We’re experiencing a dramatic increase in HTTP 429 rate limit errors when using Gemini API through Vertex AI. This issue appeared in the past few days.
Since we’re using the global endpoint with DSQ, we don’t believe this is a straightforward quota limitation issue.
I started seeing a spike in 429s as well with gemini-2.5-flash-image. It sure seems like something changed on Google’s side. The API has become nearly unusable due to the volume of 429s. Does not seem like normal DSQ behavior as I see the same error rate consistently every day for the last few days now.
Help! From one of my servers I am not getting any 429 errors , for 2 servers located on customer premises (different url than mine) I am getting a ton of 429 - tested with same vertex key to eliminate any quota issues. Tried moving to global instead of us-central1 - no change. Anyone found a solution or a tip that works ?

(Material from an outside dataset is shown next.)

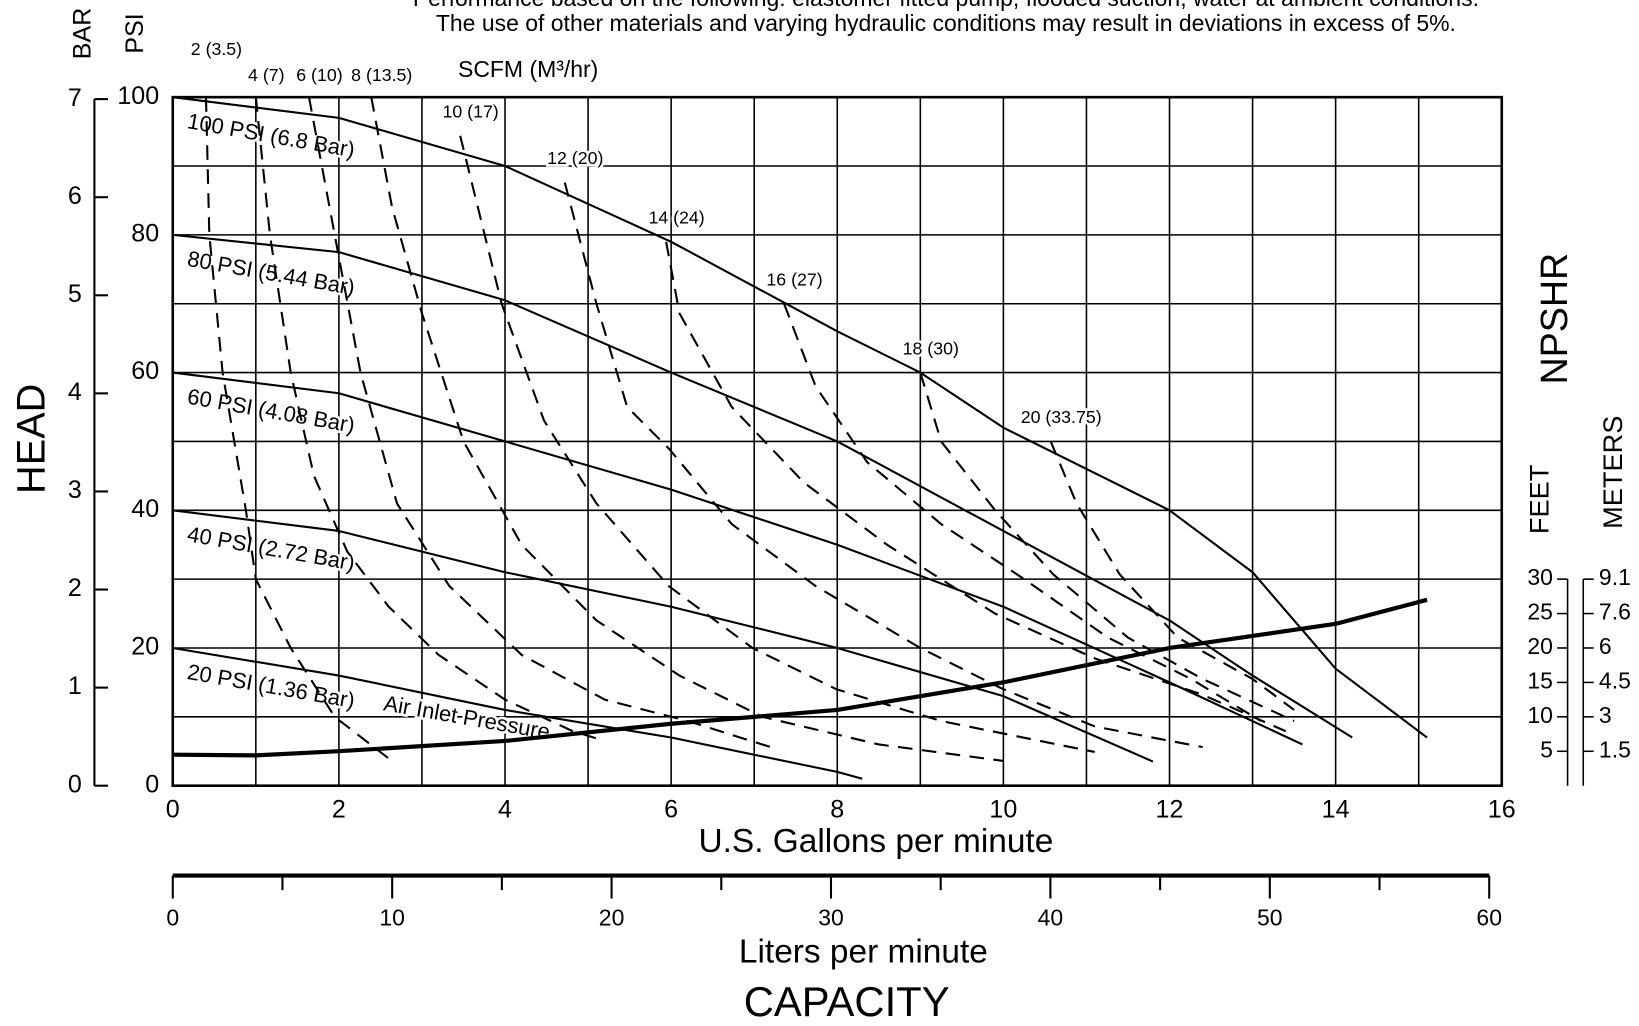 The image size is (1639, 1026). What do you see at coordinates (75, 686) in the screenshot?
I see `bar-tick-label: 1` at bounding box center [75, 686].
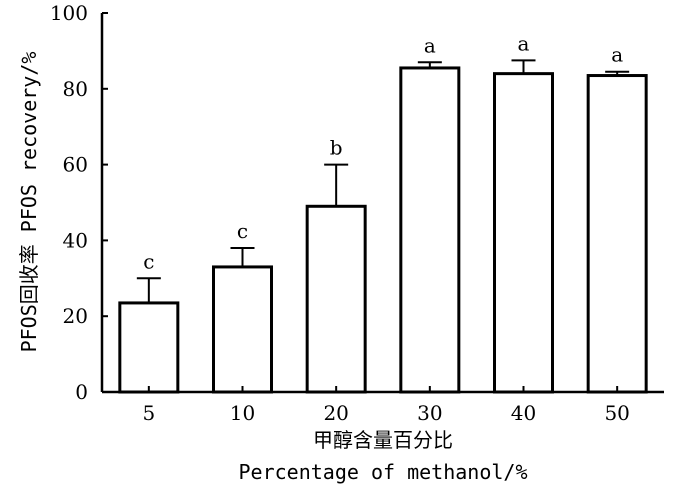 This screenshot has width=700, height=490. What do you see at coordinates (242, 413) in the screenshot?
I see `x-tick-label: 10` at bounding box center [242, 413].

This or provisioned are the only way I can get it to run consistently. Google is pay to play. pay more, get more priority in resources it would seem.
I’ve fougth them for a long time on this. They have other resources like the backoff jitter. When I had a call with them, they told me that if I go to Priority Pay Go, they expect my errors would drop to 0. Long story short I have an intense use case so they didn’t but its much more usable now and seems to work better. Gemini 3.1 is off the table for now. takes a lot longer and I get more errors.